[The task] Produce as output only the lines below starting at the line with "The image size is (1568, 736)." and continuing through the line with "Task: Click the 'Save", each one exactly as written.

[Saved entries]
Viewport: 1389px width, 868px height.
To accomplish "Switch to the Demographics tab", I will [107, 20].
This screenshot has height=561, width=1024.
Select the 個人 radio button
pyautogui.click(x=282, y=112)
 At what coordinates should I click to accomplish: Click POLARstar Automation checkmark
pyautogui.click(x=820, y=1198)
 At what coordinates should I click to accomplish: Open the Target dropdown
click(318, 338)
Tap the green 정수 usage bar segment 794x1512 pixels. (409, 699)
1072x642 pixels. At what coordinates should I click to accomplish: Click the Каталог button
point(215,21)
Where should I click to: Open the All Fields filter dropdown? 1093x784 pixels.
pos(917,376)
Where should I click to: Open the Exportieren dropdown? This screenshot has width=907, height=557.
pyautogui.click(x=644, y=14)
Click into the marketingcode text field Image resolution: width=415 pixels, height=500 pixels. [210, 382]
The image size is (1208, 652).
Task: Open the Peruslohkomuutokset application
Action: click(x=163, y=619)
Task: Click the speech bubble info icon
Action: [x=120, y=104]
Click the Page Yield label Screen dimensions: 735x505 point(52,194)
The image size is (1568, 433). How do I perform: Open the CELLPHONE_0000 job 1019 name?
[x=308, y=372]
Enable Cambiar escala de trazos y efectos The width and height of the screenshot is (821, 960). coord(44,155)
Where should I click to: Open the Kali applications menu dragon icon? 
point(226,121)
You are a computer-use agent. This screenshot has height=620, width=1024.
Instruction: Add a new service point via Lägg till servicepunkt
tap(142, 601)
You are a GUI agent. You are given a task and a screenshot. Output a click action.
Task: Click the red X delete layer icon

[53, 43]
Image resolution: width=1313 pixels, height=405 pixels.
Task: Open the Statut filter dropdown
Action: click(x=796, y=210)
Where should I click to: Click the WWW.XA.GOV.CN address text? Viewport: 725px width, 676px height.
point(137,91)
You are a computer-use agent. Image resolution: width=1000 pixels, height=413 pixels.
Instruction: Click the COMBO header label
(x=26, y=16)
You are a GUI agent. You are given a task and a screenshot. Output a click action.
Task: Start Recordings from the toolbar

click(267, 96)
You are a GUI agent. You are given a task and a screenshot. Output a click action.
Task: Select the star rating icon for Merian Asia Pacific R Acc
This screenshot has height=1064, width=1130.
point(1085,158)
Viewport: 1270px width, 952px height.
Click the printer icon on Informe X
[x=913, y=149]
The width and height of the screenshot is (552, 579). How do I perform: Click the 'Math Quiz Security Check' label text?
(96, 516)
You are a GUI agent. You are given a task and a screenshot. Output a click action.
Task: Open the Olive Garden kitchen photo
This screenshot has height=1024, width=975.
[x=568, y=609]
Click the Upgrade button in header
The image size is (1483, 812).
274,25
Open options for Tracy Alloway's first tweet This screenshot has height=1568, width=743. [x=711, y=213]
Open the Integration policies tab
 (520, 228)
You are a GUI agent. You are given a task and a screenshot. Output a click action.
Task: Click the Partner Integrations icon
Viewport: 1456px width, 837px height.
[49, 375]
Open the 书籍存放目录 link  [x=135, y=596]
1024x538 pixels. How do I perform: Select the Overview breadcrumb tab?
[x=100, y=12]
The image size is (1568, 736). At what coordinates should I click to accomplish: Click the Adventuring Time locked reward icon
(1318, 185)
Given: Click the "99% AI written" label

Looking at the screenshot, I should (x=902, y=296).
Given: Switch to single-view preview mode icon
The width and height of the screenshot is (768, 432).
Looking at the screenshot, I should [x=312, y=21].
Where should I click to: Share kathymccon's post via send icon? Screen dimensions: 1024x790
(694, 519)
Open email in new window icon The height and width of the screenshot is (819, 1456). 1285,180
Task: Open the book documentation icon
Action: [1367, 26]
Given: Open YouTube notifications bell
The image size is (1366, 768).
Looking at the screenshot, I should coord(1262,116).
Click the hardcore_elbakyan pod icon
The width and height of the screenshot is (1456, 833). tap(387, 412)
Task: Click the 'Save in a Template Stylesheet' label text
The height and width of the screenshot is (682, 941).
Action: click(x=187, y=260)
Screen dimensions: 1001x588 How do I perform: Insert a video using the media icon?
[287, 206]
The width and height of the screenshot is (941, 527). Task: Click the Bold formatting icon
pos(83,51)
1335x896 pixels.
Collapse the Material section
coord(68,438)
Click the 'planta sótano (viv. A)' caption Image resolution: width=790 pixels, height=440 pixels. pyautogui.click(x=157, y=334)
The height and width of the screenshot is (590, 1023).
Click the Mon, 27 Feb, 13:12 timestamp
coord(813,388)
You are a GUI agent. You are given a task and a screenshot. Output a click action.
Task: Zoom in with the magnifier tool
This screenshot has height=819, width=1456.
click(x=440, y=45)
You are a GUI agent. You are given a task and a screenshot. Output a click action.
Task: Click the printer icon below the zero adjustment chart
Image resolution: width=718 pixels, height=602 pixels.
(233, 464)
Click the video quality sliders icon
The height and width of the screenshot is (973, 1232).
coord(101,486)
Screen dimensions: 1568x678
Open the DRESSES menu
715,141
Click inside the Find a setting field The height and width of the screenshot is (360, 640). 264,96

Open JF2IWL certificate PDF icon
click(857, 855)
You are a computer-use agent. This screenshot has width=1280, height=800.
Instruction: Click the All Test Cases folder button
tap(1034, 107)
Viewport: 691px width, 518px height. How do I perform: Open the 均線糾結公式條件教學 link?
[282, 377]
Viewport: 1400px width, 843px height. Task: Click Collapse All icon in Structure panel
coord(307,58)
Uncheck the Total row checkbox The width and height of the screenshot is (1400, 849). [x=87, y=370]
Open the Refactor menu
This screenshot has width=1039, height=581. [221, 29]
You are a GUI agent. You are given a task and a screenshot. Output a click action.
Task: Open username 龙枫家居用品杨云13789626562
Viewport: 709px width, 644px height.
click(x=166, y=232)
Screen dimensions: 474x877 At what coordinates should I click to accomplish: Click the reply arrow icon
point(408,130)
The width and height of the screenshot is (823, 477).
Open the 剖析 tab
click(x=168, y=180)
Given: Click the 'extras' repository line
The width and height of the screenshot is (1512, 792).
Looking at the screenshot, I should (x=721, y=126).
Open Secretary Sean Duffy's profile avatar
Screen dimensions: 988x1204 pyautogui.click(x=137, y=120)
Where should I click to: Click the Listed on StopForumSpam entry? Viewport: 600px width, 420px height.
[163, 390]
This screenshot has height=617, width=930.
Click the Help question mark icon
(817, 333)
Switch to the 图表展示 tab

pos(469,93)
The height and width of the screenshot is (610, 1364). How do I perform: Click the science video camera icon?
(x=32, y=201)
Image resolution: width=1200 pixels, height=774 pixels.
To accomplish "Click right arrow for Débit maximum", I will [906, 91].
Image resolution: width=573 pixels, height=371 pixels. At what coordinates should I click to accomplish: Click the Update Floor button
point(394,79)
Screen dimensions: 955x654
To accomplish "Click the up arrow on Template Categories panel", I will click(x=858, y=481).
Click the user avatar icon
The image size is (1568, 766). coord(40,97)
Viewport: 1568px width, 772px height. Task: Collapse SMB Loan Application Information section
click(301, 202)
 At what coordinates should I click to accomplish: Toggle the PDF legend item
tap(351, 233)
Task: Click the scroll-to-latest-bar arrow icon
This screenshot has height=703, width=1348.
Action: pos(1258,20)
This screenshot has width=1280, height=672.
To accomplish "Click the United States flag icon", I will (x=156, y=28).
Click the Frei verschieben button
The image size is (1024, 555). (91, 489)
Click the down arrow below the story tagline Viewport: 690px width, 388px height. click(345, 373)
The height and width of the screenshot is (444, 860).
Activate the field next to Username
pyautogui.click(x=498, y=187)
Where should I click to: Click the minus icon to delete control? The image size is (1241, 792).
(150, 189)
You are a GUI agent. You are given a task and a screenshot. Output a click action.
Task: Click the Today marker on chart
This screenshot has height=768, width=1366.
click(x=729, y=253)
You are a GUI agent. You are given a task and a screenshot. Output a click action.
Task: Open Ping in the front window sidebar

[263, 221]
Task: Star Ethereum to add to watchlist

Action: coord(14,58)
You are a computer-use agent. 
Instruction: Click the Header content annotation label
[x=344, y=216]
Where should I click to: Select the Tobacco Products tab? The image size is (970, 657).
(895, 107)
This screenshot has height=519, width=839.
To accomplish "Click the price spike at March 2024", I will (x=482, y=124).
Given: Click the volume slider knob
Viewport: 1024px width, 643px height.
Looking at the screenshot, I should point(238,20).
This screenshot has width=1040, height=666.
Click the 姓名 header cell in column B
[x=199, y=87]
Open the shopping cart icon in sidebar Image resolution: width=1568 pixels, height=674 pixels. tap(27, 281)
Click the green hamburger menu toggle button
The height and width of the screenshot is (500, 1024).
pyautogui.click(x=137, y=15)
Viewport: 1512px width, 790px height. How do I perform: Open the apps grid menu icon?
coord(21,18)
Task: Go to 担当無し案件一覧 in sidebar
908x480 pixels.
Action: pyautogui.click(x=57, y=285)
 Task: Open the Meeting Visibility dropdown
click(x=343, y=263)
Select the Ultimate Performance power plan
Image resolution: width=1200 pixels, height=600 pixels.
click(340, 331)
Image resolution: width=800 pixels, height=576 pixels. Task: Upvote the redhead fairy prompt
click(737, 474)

[Exercise answer]
The image size is (1568, 736). At what coordinates should I click to accomplish: Click the Adventuring Time locked reward icon
(1318, 185)
Given: Click the "99% AI written" label

Looking at the screenshot, I should (x=902, y=296).
Given: Switch to single-view preview mode icon
The width and height of the screenshot is (768, 432).
Looking at the screenshot, I should [x=312, y=21].
Where should I click to: Share kathymccon's post via send icon? Screen dimensions: 1024x790
(694, 519)
Open email in new window icon The height and width of the screenshot is (819, 1456). 1285,180
Task: Open the book documentation icon
Action: [1367, 26]
Given: Open YouTube notifications bell
The image size is (1366, 768).
Looking at the screenshot, I should coord(1262,116).
Click the hardcore_elbakyan pod icon
The width and height of the screenshot is (1456, 833). tap(387, 412)
Task: Click the 'Save in a Template Stylesheet' label text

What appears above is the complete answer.